The relationship between acceleration response (Sa) and displacement response (Sd) is explained through basic structural dynamics: Sa = omega² * Sd. This allows for transforming the acceleration response spectrum into a displacement response spectrum, which shows constant displacements beyond a certain period (TD). Further transformation creates the Acceleration-Displacement Response Spectrum (ADRS) format, where displacement is on the x-axis and acceleration on the y-axis, with periods represented by radial lines from the origin. For designing seismic actions according to Eurocode 0, the design seismic action (AED) is determined by inertial effects of masses, which for Eurocode 8 consider permanent loads and a portion of variable loads (e.g., 30% for residential and office buildings). The equivalent static force method determines the seismic base shear from the design spectrum's acceleration, mass, and a correction factor (Lambda) for higher mode contributions.

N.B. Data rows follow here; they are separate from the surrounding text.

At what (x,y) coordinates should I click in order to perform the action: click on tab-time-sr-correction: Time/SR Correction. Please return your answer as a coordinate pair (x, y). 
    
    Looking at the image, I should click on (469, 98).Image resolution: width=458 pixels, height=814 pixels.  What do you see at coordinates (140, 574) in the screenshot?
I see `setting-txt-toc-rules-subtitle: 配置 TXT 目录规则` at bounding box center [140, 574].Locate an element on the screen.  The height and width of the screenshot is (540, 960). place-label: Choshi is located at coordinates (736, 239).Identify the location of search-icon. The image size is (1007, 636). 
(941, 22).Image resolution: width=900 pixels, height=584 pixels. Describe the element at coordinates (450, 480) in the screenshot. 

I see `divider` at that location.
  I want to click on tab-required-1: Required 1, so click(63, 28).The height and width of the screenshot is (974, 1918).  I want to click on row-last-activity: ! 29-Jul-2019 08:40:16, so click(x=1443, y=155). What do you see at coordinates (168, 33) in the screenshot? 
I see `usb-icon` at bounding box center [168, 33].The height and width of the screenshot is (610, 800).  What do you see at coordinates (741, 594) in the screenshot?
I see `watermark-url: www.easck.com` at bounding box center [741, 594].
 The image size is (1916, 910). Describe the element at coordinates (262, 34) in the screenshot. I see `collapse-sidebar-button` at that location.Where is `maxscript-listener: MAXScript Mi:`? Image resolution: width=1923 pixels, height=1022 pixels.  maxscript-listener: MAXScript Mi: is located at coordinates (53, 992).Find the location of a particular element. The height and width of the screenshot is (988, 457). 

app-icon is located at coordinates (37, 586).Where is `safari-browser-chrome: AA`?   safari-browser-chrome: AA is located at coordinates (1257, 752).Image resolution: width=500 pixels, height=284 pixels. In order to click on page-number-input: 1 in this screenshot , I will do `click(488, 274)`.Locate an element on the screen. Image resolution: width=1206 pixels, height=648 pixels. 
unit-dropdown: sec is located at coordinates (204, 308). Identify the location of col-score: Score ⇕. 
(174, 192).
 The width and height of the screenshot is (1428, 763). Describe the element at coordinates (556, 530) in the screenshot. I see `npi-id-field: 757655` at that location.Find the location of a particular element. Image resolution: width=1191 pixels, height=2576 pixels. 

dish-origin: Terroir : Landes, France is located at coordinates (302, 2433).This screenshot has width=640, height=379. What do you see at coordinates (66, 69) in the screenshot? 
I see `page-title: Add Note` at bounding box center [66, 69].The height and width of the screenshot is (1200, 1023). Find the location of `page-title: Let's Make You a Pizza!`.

The non-linear static (pushover) method, also known as the capacity spectrum method, involves applying monotonically increasing horizontal forces (with specific distributions, e.g., uniform or modal, as required by Eurocode 8) at floor levels' centers of mass. The resulting relationship between base shear and roof displacement is the pushover or capacity curve, which can be idealized (e.g., bi-linear). This curve is then transformed into an equivalent single-degree-of-freedom (SDOF) system. The 'target displacement' is the displacement of this SDOF system determined from the elastic response spectrum. The applicability of pushover analysis requires the first vibration mode to dominate and minimal torsional effects. By overlaying the SDOF capacity curve (resistance) with the ADRS (demand), the interaction point defines the system's performance. The seismic performance factor is then calculated as the ratio of the required displacement to the structure's actual displacement capacity. A critical Eurocode 8 requirement for displacement-based methods is that the capacity curve must extend to 1.5 times the target displacement, effectively adding a safety factor of 1.5 even after using mean material properties.
For masonry structures, Eurocode 8 Part 3 provides equations for flexural (rocking) and shear failure, specifying limits for inter-story drift (8‰ for flexural, 4‰ for shear). These allow generating bi-linear capacity curves for individual masonry walls. Assuming rigid diaphragms and no torsion, these curves can be combined to produce an overall building capacity curve, illustrating how stiffness diminishes as individual walls fail sequentially. For complex structures, specialized software like "Trimurti" (an Italian software) is used. While powerful, such software can act as a "black box," making results difficult to verify. The speaker advocates for performing a simple hand calculation (e.g., using the equivalent static force method) first to establish a basic understanding and plausibility check. This initial conservative estimate helps to validate complex 3D FEA results. An example from the Trimurti software for a specific building showed a minimum seismic performance factor of 0.42 for a ground-floor column, implying that its failure would lead to a partial collapse jeopardizing human lives. The presentation concludes by inviting questions and offering to share parts of the presentation.